Doctoral Dissertation Research: Social and Cultural Effects of Remaking Urban Environments
Columbia University, New York NY
Investigators
Abstract
The Cultural Anthropology Program supports research on the socio-cultural drivers and consequences of changing patterns and processes of urbanization. Urban blight, which frequently follows deindustrialization, is one such process. Some United States cities, such as those in the rust belt, have experienced urban blight as a follow-up to factory closings, unemployment, and population decline. Similar problems are being faced by post-industrial cities elsewhere in the world, too. Thus the world can be our laboratory for evaluating potential solutions to the problems posed by urban decay. Germany's approach to its post-industrial cities is particularly interesting, possibly even unique among Western nations. Their plans combine new nationwide energy policies with residential consolidation, demolition, and renewal in blighted cities. To understand the new programs and how they affect residents, Columbia University doctoral student Samantha M. Fox, advised by Dr.
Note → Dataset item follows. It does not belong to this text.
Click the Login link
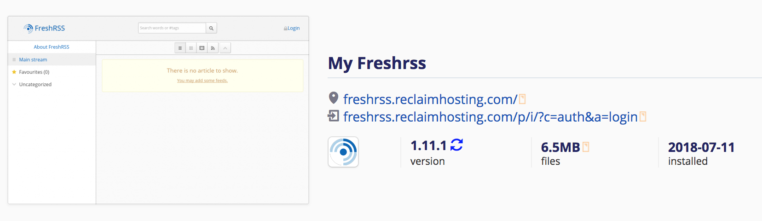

Catherine Fennell, will undertake research in one such city, Eisenhüttenstadt, located near the border between eastern Germany and Poland. This is an especially apt site because this city was founded in 1950 as a worker's utopia and steel manufacturing hub. Today, the city's population is much reduced and its obsolete urban infrastructure is being transformed and pushed towards green energy. The researcher will collect data with multiple social science research methods including archival research in city and national archives, interviews and focus groups with residents and planners, attendance at meetings in planned neighborhoods, and participant observation in people's daily lives. The researcher will focus on how changes in infrastructure and the built environment affect residents' lives and their imaginations of future possibilities, and how those understandings may or may not diverge from what planners past and present intended.